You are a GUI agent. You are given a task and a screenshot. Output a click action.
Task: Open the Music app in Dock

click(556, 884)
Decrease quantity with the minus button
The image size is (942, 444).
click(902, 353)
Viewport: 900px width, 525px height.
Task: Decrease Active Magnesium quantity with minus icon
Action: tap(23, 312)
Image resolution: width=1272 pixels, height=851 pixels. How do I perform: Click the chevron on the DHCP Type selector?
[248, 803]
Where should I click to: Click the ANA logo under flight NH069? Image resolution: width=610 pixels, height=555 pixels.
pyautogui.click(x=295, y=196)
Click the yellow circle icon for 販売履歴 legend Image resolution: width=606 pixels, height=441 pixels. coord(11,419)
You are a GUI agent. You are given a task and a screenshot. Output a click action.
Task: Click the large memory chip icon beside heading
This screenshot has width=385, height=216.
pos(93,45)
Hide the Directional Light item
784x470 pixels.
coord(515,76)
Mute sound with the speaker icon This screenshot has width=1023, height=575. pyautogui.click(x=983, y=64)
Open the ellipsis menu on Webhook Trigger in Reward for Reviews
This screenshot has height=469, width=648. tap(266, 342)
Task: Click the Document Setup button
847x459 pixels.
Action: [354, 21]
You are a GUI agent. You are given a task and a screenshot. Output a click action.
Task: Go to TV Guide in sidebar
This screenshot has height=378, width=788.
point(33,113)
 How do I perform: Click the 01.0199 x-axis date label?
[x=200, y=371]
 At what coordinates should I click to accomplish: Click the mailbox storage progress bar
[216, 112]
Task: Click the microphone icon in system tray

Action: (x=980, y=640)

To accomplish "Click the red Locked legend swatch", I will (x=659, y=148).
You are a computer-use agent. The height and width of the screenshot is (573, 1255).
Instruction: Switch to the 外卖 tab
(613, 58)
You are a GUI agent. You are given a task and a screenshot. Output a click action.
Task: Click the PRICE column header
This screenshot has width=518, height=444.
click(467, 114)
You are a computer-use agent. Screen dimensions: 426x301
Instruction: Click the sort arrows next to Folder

:::

Your task: Please recast the items above as a Markdown table with the columns Row and Text, numbering each non-blank line in order and leaving out blank lines.

Expected answer:
| Row | Text |
|---|---|
| 1 | You are a GUI agent. You are given a task and a screenshot. Output a click action. |
| 2 | Task: Open the Music app in Dock |
| 3 | click(556, 884) |
| 4 | Decrease quantity with the minus button |
| 5 | The image size is (942, 444). |
| 6 | click(902, 353) |
| 7 | Viewport: 900px width, 525px height. |
| 8 | Task: Decrease Active Magnesium quantity with minus icon |
| 9 | Action: tap(23, 312) |
| 10 | Image resolution: width=1272 pixels, height=851 pixels. How do I perform: Click the chevron on the DHCP Type selector? |
| 11 | [248, 803] |
| 12 | Where should I click to: Click the ANA logo under flight NH069? Image resolution: width=610 pixels, height=555 pixels. |
| 13 | pyautogui.click(x=295, y=196) |
| 14 | Click the yellow circle icon for 販売履歴 legend Image resolution: width=606 pixels, height=441 pixels. coord(11,419) |
| 15 | You are a GUI agent. You are given a task and a screenshot. Output a click action. |
| 16 | Task: Click the large memory chip icon beside heading |
| 17 | This screenshot has width=385, height=216. |
| 18 | pos(93,45) |
| 19 | Hide the Directional Light item |
| 20 | 784x470 pixels. |
| 21 | coord(515,76) |
| 22 | Mute sound with the speaker icon This screenshot has width=1023, height=575. pyautogui.click(x=983, y=64) |
| 23 | Open the ellipsis menu on Webhook Trigger in Reward for Reviews |
| 24 | This screenshot has height=469, width=648. tap(266, 342) |
| 25 | Task: Click the Document Setup button |
| 26 | 847x459 pixels. |
| 27 | Action: [354, 21] |
| 28 | You are a GUI agent. You are given a task and a screenshot. Output a click action. |
| 29 | Task: Go to TV Guide in sidebar |
| 30 | This screenshot has height=378, width=788. |
| 31 | point(33,113) |
| 32 |  How do I perform: Click the 01.0199 x-axis date label? |
| 33 | [x=200, y=371] |
| 34 |  At what coordinates should I click to accomplish: Click the mailbox storage progress bar |
| 35 | [216, 112] |
| 36 | Task: Click the microphone icon in system tray |
| 37 | Action: (x=980, y=640) |
| 38 | To accomplish "Click the red Locked legend swatch", I will (x=659, y=148). |
| 39 | You are a computer-use agent. The height and width of the screenshot is (573, 1255). |
| 40 | Instruction: Switch to the 外卖 tab |
| 41 | (613, 58) |
| 42 | You are a GUI agent. You are given a task and a screenshot. Output a click action. |
| 43 | Task: Click the PRICE column header |
| 44 | This screenshot has width=518, height=444. |
| 45 | click(467, 114) |
| 46 | You are a computer-use agent. Screen dimensions: 426x301 |
| 47 | Instruction: Click the sort arrows next to Folder |